Certamente, o bloqueio de suas rotas migratórias não seria algo inofensivo. E este é um dos preços ecológicos que se paga pela geração da inestimável energia hidrelétrica que é fundamental para a manutenção de nossa vida moderna.

Os rios, uma vez barrados para geração de energia, bloqueiam o caminho dos peixes entre suas áreas de alimentação e suas áreas de reprodução, impedindo, dessa forma, a continuidade da reprodução destas espécies. Se somado à pesca, mesmo com as dimensões grandiosas dos rios da Amazônia, este bloqueio pode sim extrapolar níveis suportados pelas espécies.

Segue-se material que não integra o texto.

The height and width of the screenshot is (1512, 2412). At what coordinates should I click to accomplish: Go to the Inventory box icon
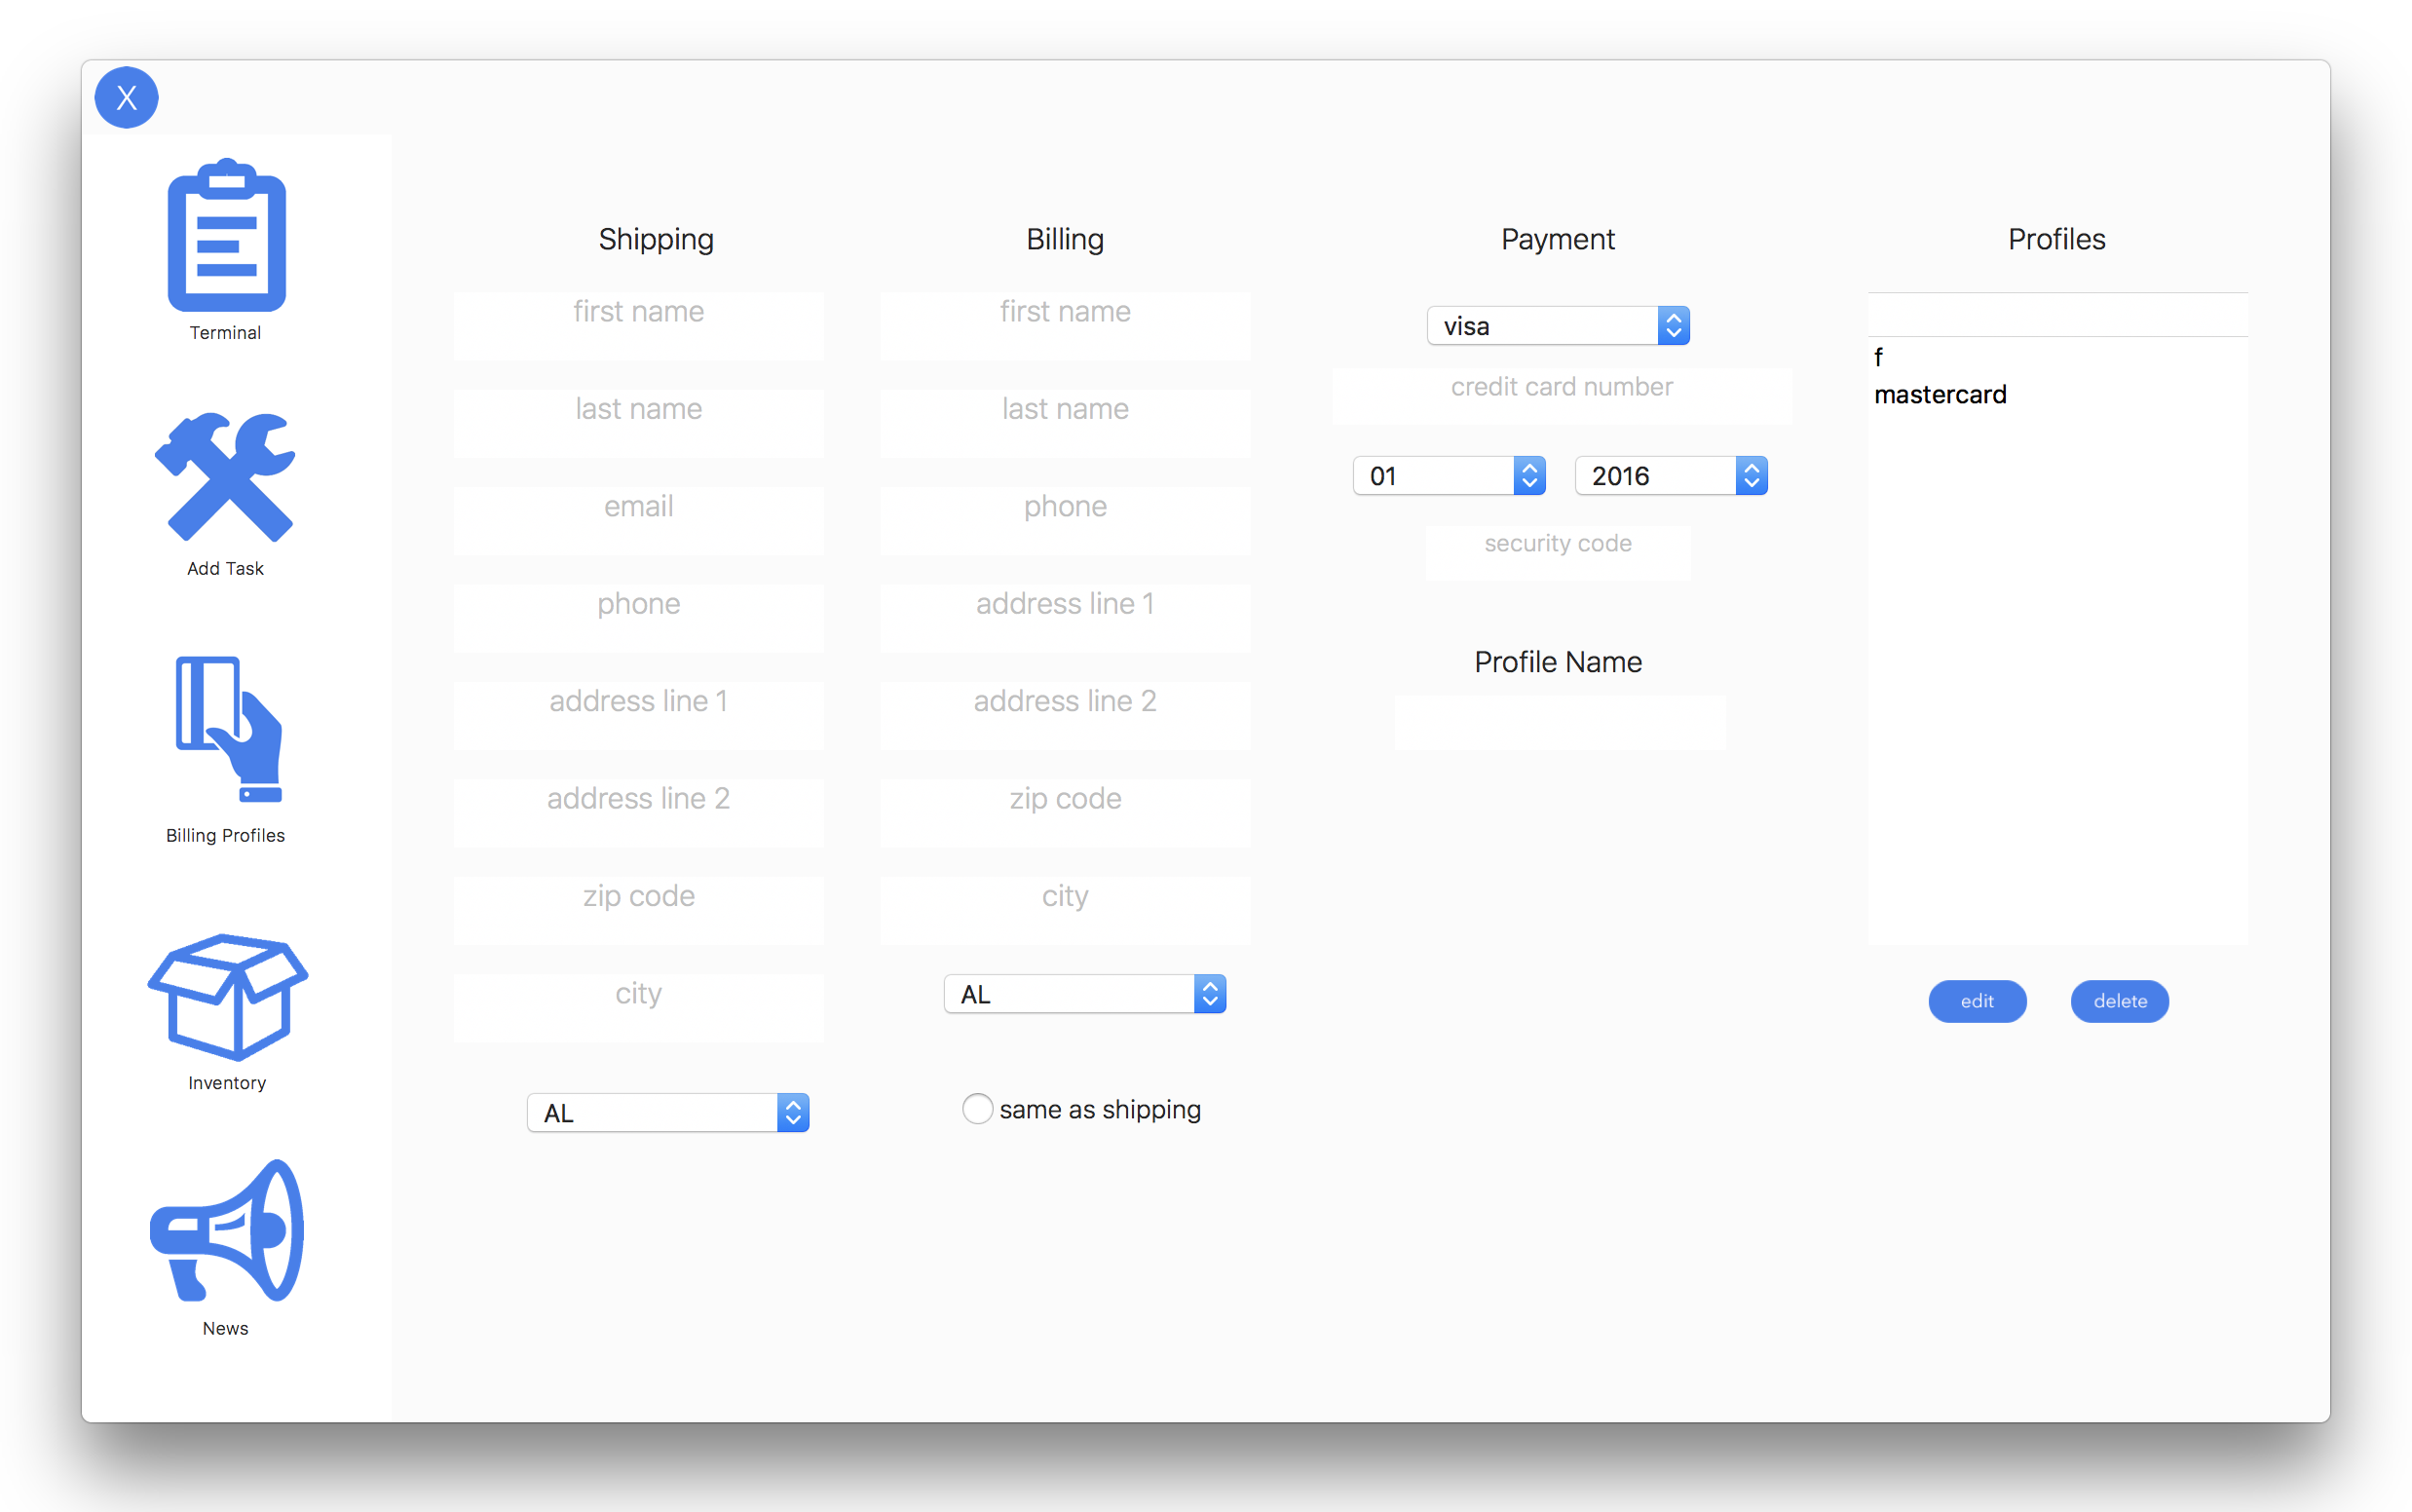228,996
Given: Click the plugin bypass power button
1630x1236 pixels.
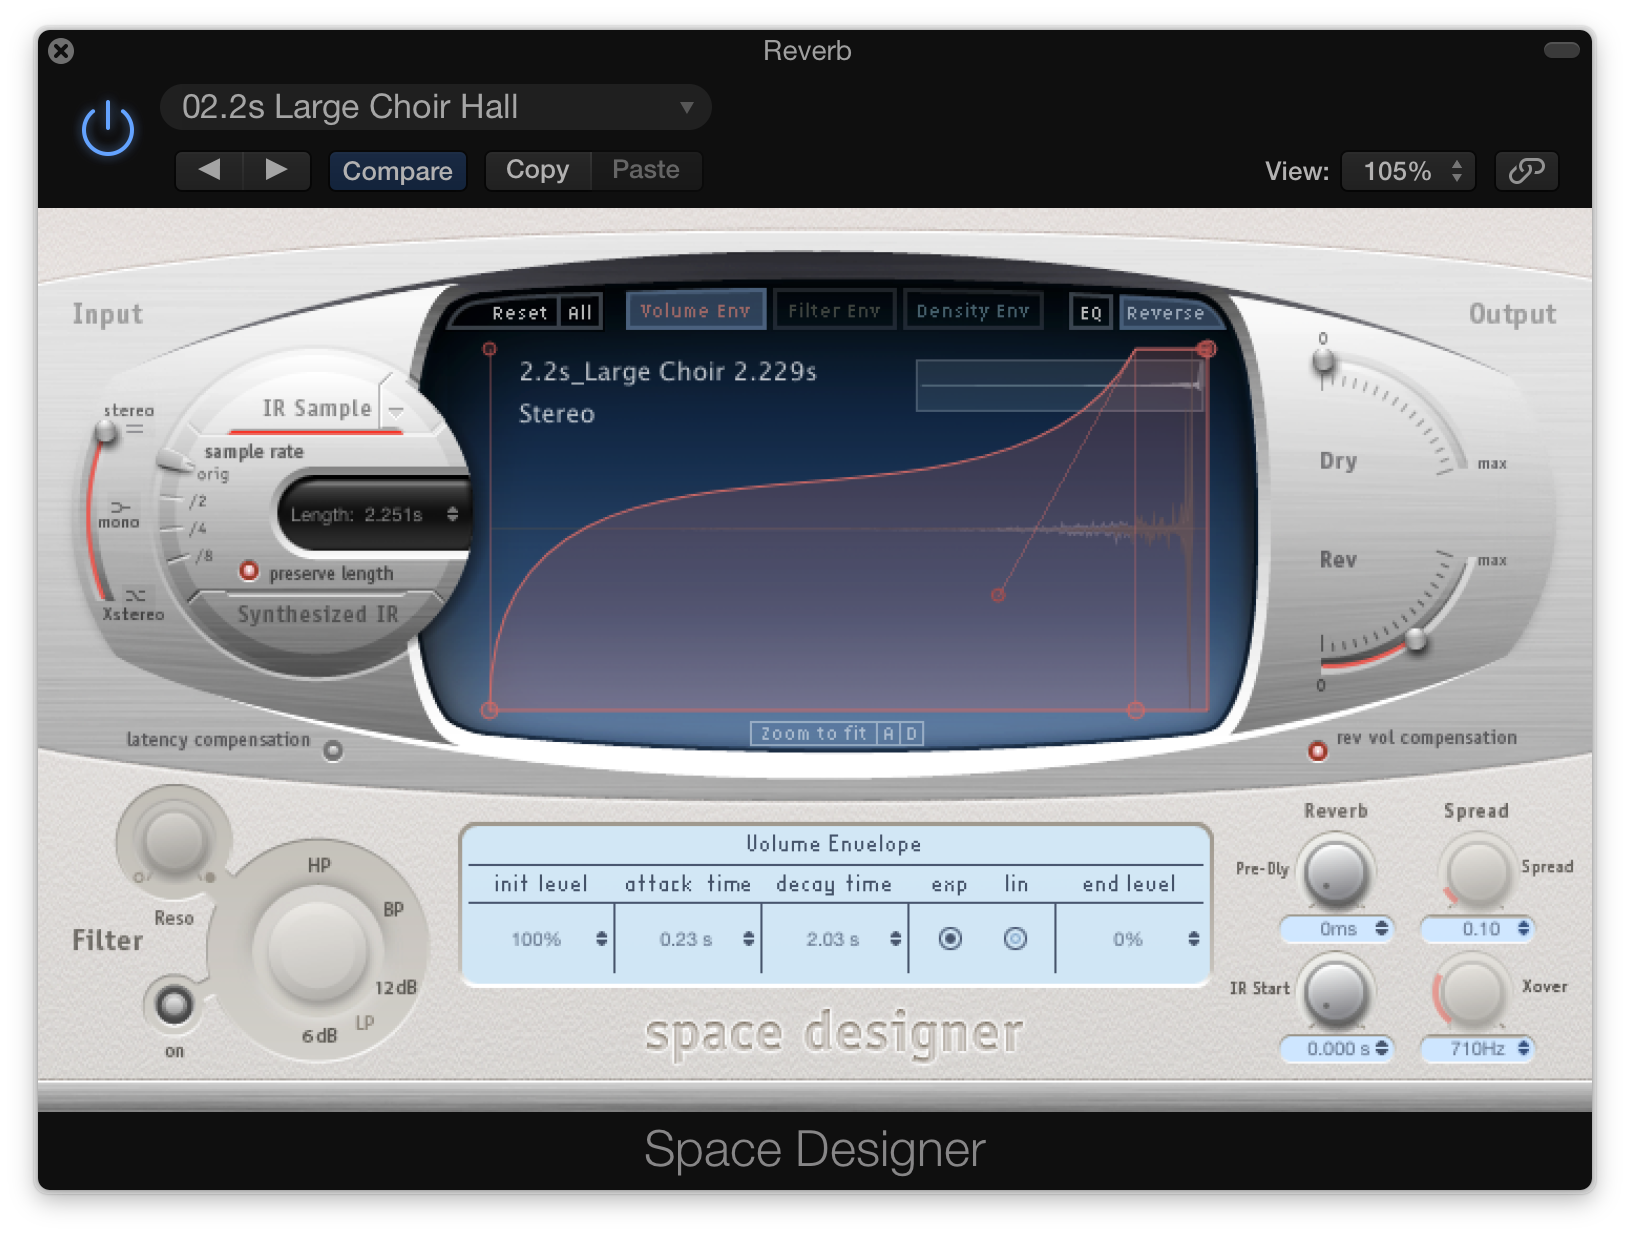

Neste sentido, é possível entendermos o porquê de tantas espécies estarem desaparecendo ou ao menos terem diminuído muito em abundância e tamanho. Ademais, como muitas destas espécies podem viver várias décadas, é possível continuar capturando estes peixes por um bom tempo, mesmo depois de suas áreas de reprodução terem sido isoladas por barramentos.

Todavia, é importante deixar registrado que sua reprodução está comprometida, porque, além do bloqueio, as represas formadas pelas barragens alagam áreas importantes e peixes migradores gostam de corredeiras e de águas rápidas. É assim que eles se orientam, primeiro rio acima e, depois, rio baixo, nadando contra e com a corrente de água.

Por isso, quando a água está parada eles ficam perdidos e não encontram seus lares originais, o que também impede a continuidade do ciclo. Isto se eles não forem pescados no meio do caminho, porque a migração é um momento em que se tornam muito susceptíveis às capturas.

Portanto, quando visitar a Amazônia, não se esqueça de duas coisas: de apreciar seus peixes saborosos e de lembrar que, para continuar apreciando estes peixes, eles precisam ser conservados.

*O autor é biólogo, pesquisador da Fapesp/Ufscar – Lagoa do Sino.